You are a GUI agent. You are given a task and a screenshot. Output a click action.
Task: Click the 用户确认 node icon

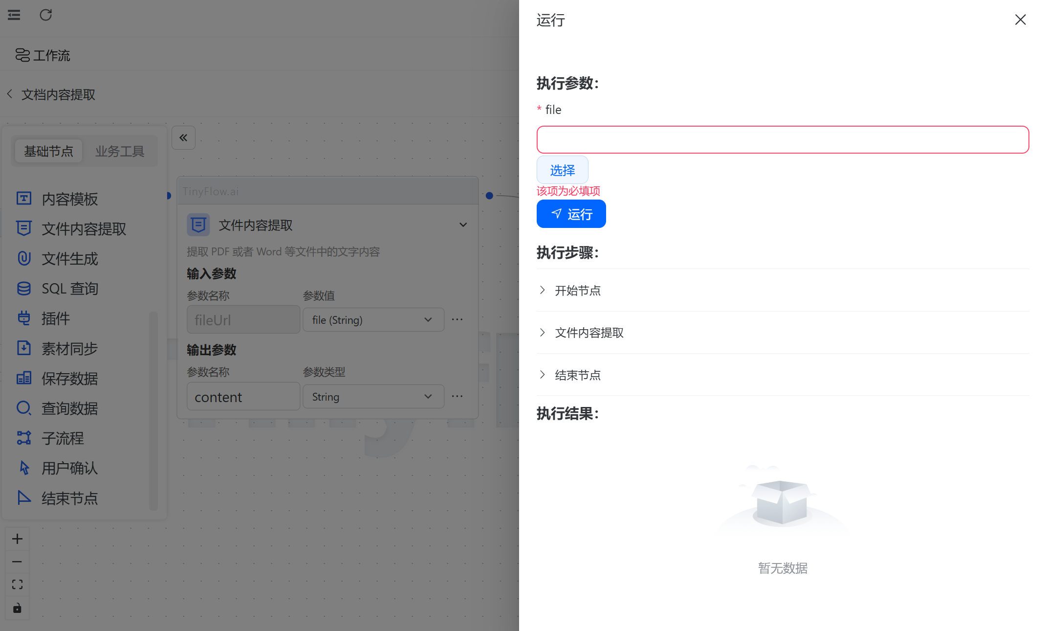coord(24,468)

---

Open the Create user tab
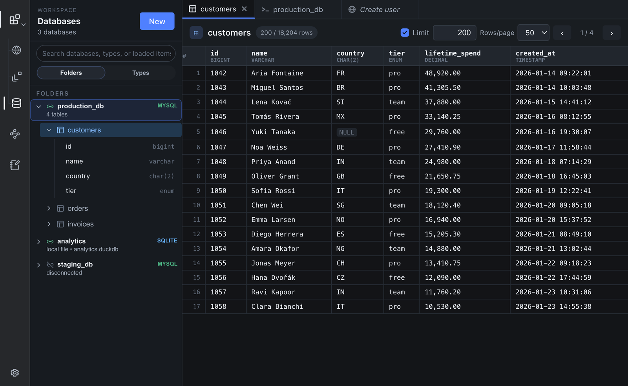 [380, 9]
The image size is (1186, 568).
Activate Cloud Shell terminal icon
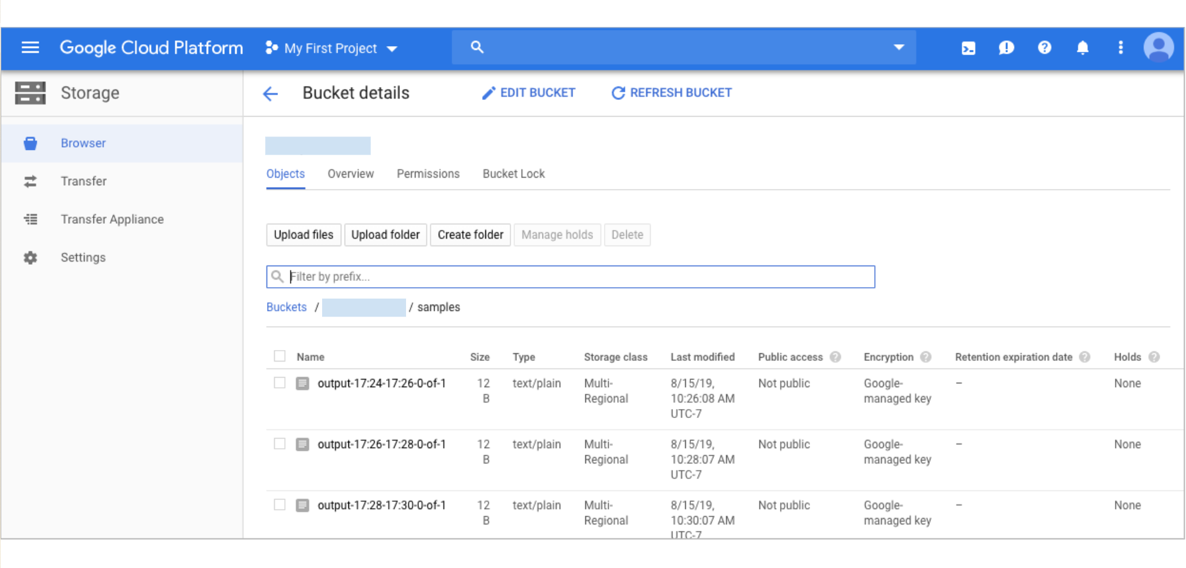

--

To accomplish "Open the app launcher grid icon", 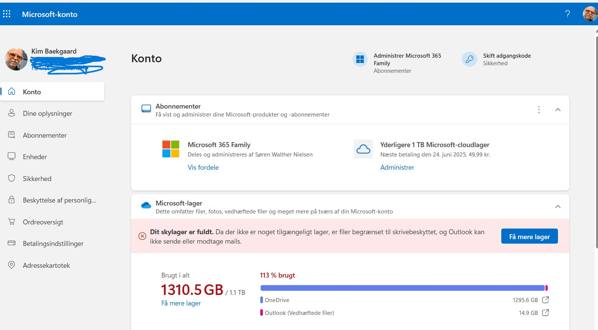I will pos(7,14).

Short task
Render the lines from the one with "You are a GUI" up to and including the one with "coord(24,468)" as a Markdown table with the columns Row and Line, one numbered row per line. Skip blank lines and leave the pictures out.

The reply
| Row | Line |
|---|---|
| 1 | You are a GUI agent. You are given a task and a screenshot. Output a click action. |
| 2 | Task: Click the 用户确认 node icon |
| 3 | coord(24,468) |